== DOCUMENT PASSAGE ==

By Jasmine Gibson
Kashmir World Foundation (KwF) has created innovative methods to incorporate drone technology into observing, conserving, and protecting the environment. Commercial drones have become popular in the past few years, however KwF develops mission focused custom autonomous aircraft embedded with micro computers and sensors that will revolutionize conservation and counter poaching of endangered species worldwide.
KwF has partnered with Georgia Southern University Sea Turtle Program at St. Catherines Island (GSUSTP@SCI), Georgia Sea Turtle Center (GSTC), and Reserva Playa Tortuga (RPT) to launch the first international Fly for Conservation hands-on workshop in Costa Rica. Reserva Playa Tortuga will host the workshop at their facility, KwF Drone Engineers will educate and train six teams from a variety of organizations on the fabrication, maintenance and use of drones in conservation and Conservationists from GSTC and GSUSTP@SCI will share experiences working with unmanned aerial systems (UAS) in their programs. The autonomous drones are designed by Kashmir Robotics engineers, and will be built and used by wildlife conservationists to collect and analyze data on the activity and behavior of endangered species worldwide. Data collected by the conservationists will be used to develop real time data processing capabilities for artificial intelligence trained through deep learning in neural networks.
“Technological advancement has shaped the past, present and is the future.” says Princess Aliyah Pandolfi, Executive Director of KwF. “I’m concerned if we don’t apply or wait to apply innovative technology solutions to conservation efforts, the next generation will not be inspired or motivated to consider careers in conservation fields. Phones with microcomputers, quick access to all information are part of everyday life - if these students choose a career in conservation they will expect Mobile Apps for data input, drones for faster data collection and artificial intelligence for data processing. KwF’s goal is to bridge the gap between current and future conservation tools. We need conservation leaders who can embrace the new technology, experiment to integrate the technologies and provide feedback for continued development. Through collaboration we can revolutionize the world of conservation with efficient, effective and powerful data processing technologies to protect our ecosystem and endangered wildlife.”

===
== SOURCE MATERIAL ==

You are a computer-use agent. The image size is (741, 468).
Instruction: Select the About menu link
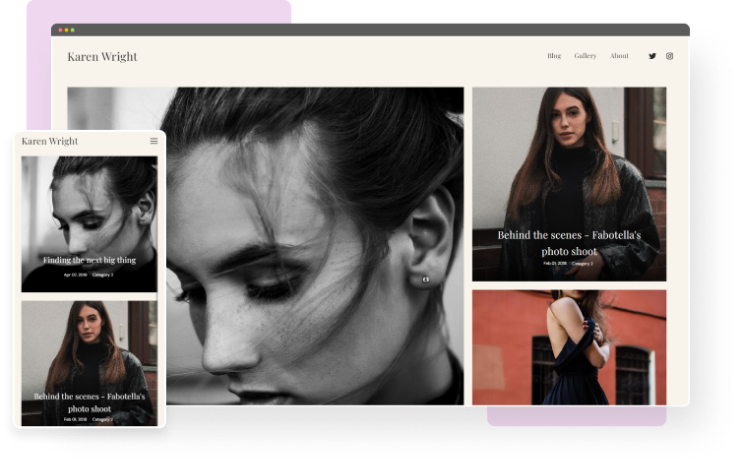[619, 56]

===

§ GOAL OF THE EXERCISE: Name every organization that the article on the drone conservation workshop says Kashmir World Foundation has partnered with.

§ THE RESULT:
- Georgia Southern University Sea Turtle Program at St. Catherines Island (GSUSTP@SCI)
- Georgia Sea Turtle Center (GSTC)
- Reserva Playa Tortuga (RPT)